For the passenger modes, Tables 2.11 and 2.12 (in Chapter 2) list the general BTUs per passenger mile as:
Mode BTUs/passenger mile (2003)
Cars 3,549
Light Truck 7,004
Bus (Transit) 4,160
Bus (Intercity) 932 (for 2000)
Air (Commercial) 3,587
Air (General Aviation) 10,384 (for 2001)
Rail (Intercity - Amtrak) 2,935
Rail (Transit) 3,228
Rail (Commuter) 2,751
As always, the devil's in the details. Tables 2.11 and 2.12 strongly warn that "Great care should be taken when comparing modal energy intensity data among modes. Because of the inherent
differences between the transportation modes in the nature of services, routes available, and many additional
factors, it is not possible to obtain truly comparable national energy intensities among modes." I have not yet looked into the various assumptions that went into the computation of the above numbers.
Those statistics ahve been roundly criticized for unrealistic assumptions (# of pax/car as one example). "Bush data manipulation" has been one allegation I have heard (no comment lacking facts myself).
I prefer private data in this case.
http://strickland.ca/efficiency.html
He takes real world and generally representative examples instead of "global averages" more subject to manipulation.
In any case, the changes in Urban form over time due to TOD effects save more energy than direct energy savings via substitution.
Best Hopes,
Alan
Thank you for the positive reference, Alan. I would just like to add that if anyone has references to the real numbers for a particular Amtrak service I would be happy to add it to the table. Right now the data I have for diesel-electric locomotive-hauled trains is not the greatest. I have information from one trial service for the Colorado railcar+trailer (392 passenger-mpg if all seats taken), and one data point taken from the fact that commuter rail trains (which I've seen with my own two eyeballs :-) ) can be 10 bi-level cars long with only one 3000 hp locomotive, which apparently burns 761 L/100 km. Knowing the seating capacity of each car yields the number I calculated - 421 passenger-mpg with all seats filled. Amtrak single-level trains are likely to have less than half the seating capacity but not significantly different mass (less dense seating, a restaurant and baggage car perhaps) and if they're on average half full then you would expect something on the order of 1/4 the efficiency overall.
This is too much handwaving for my liking - I'd like to nail a more exact number down. The difficulty of finding such information continues to astound me - surely the energy efficiency of transportation service should be an important factor in public policy.
Maybe I'll try some more searching. I've started looking through the academic literature and there is a stunning paucity of data there as well. Maybe I'm just not searching in the right place - anyone have any ideas?
I have been wanting to (time available) to get the annual #s for Long Island Railroad (some small % freight) as a valuable addition for you directly from LIRR. LIRR is, of course, electrified.
Best Hopes,
Alan
thanks to all. Some great leads.
Obviously, there is no simple answer. Especially if people want to keep moving around, and apparently, they do.

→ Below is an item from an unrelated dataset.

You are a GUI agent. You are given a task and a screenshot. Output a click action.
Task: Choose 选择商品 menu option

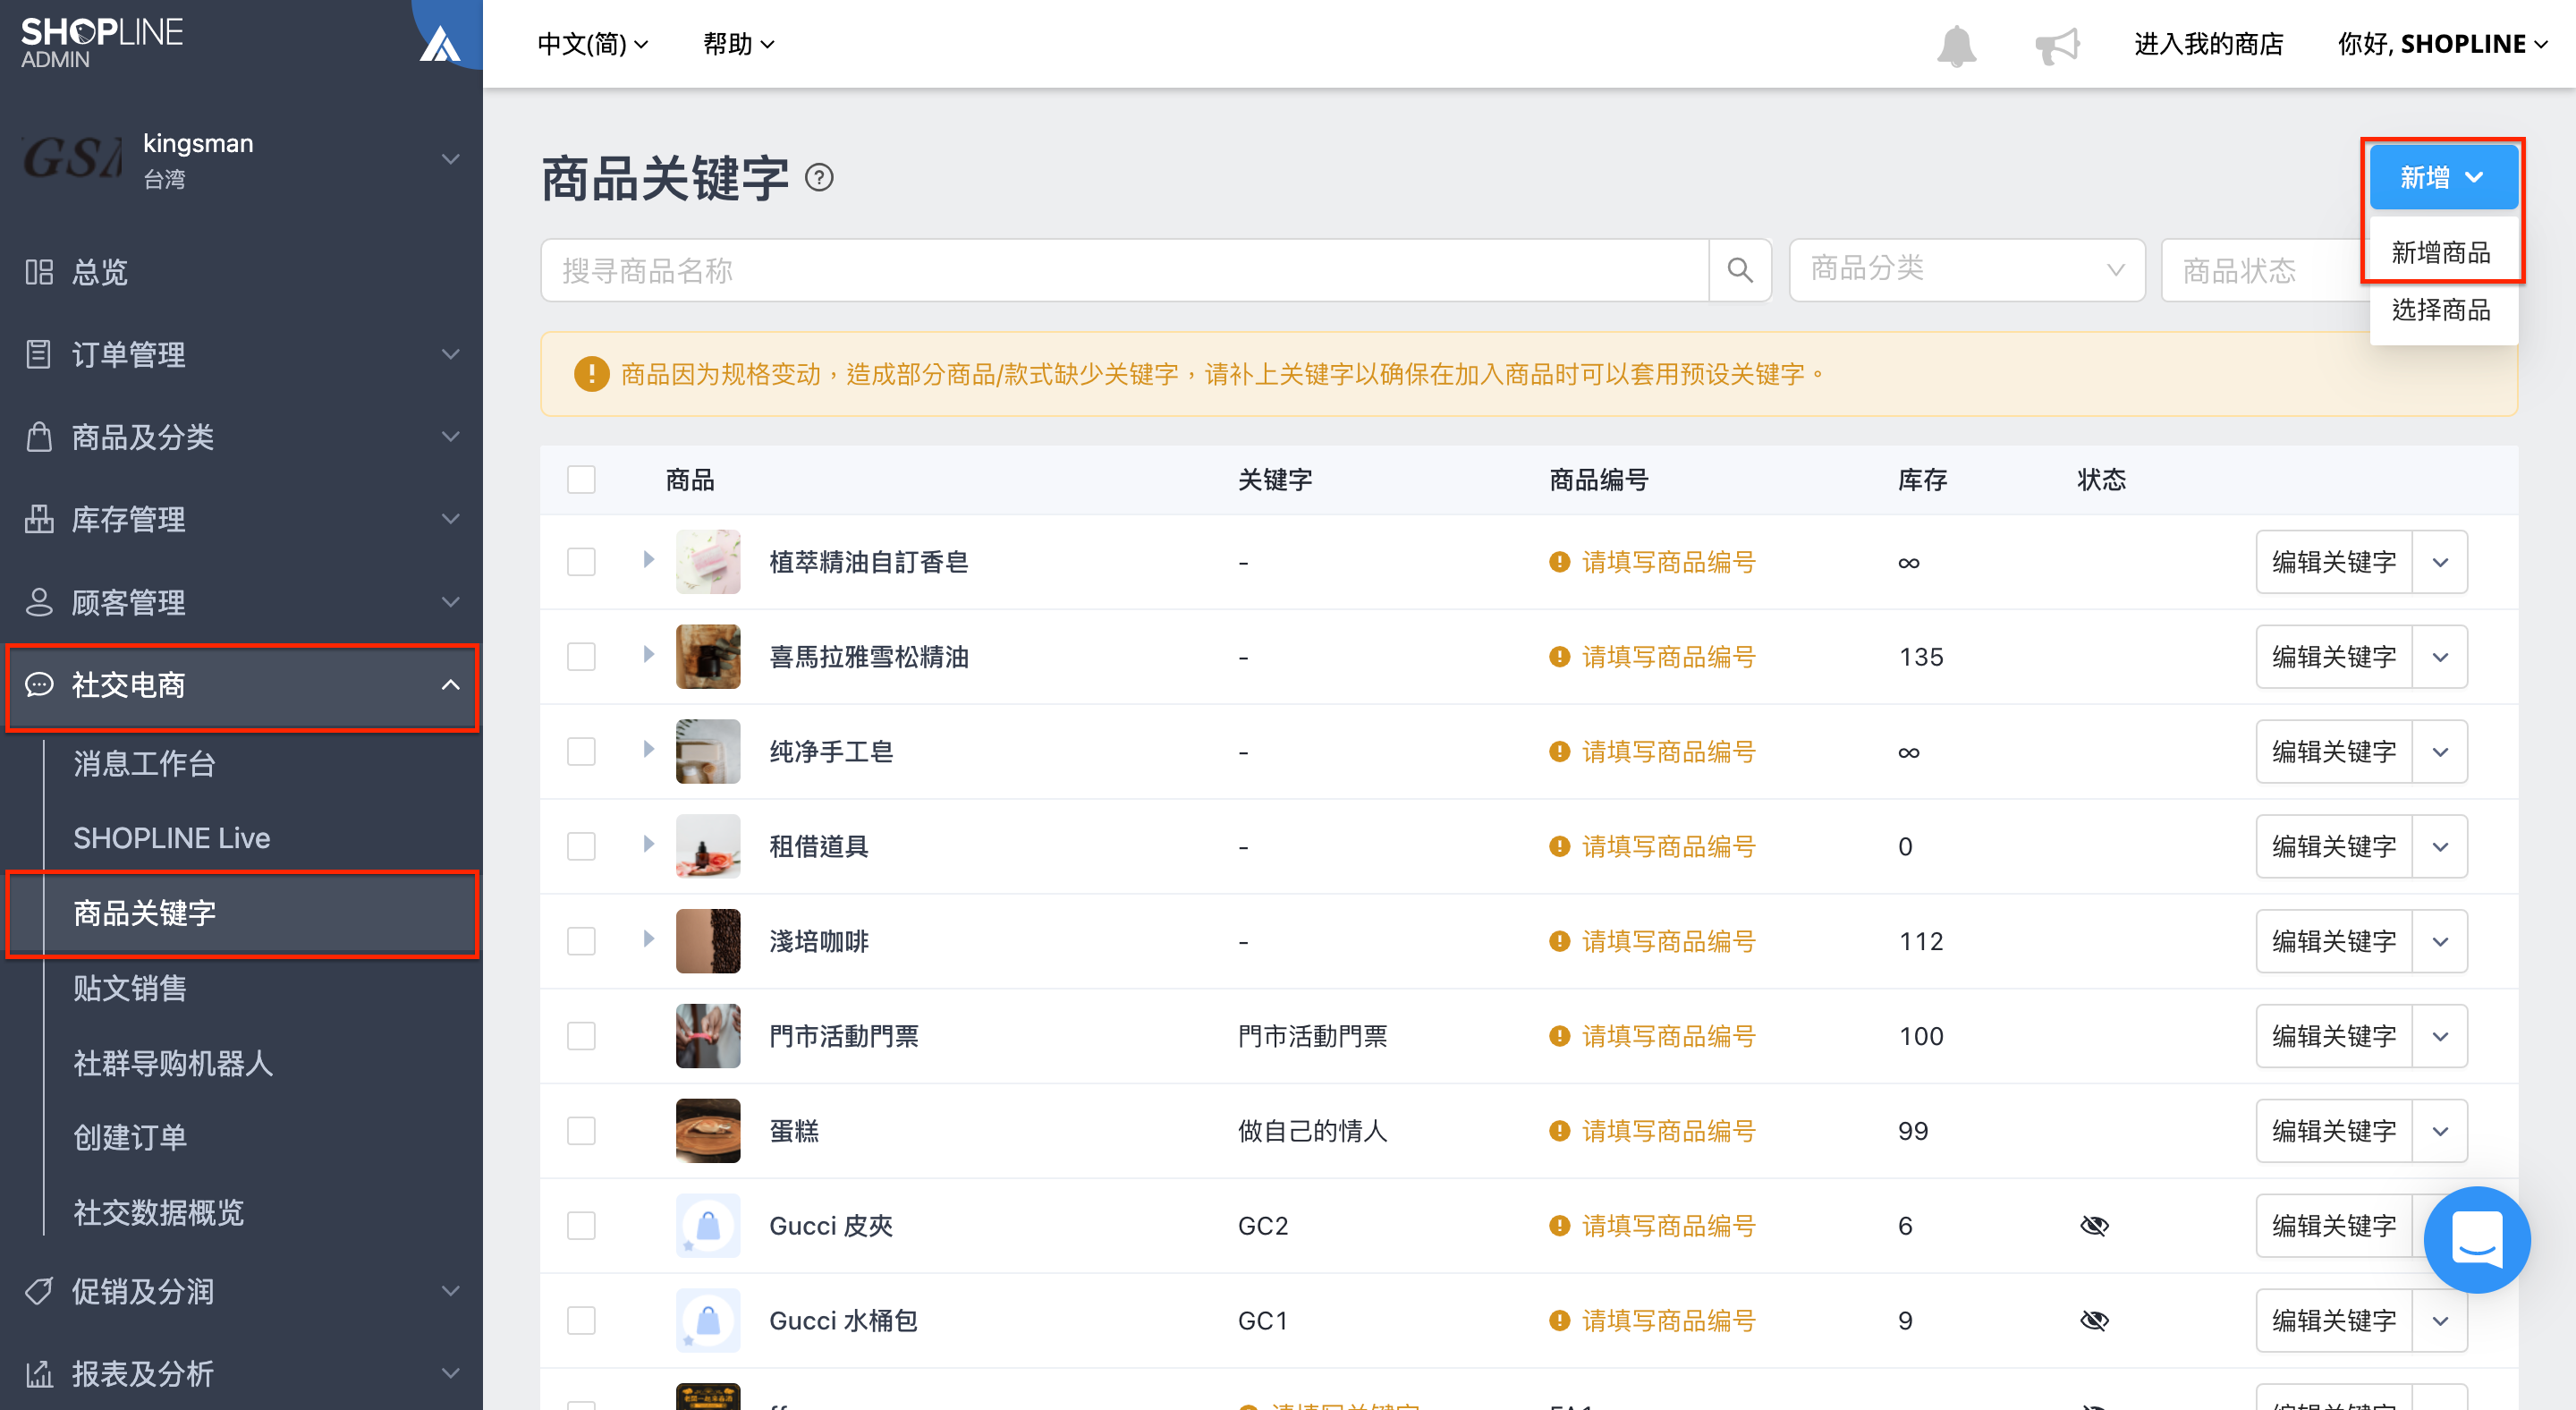(2441, 310)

Someone might fix the html tag that I typed wrong at the start of this thread, though obviously it doesn't impair readability-- it's just inelegant
Yeah, I'm going to guess there's a fairly sulphurous devil lurking in the details. Rolling coefficient of friction for rail is only around 0.3%, more than an order of magnitude less than for a car, and wind resistance will be divided up among the passengers. Rail-car-plus locomotive weight per passenger can be surprisingly high, but at reasonable loading should still be less than for a car. So unless there are only two or three passengers per rail car, which rarely happens on any overall average because it's unsustainably expensive, this just doesn't seem physically reasonable - and especially not for multiple-unit electric transit trains, which need no locomotive weight. For very high speed trains it may be a different story, but there are none of those in the USA for the DOE to keep tabs on.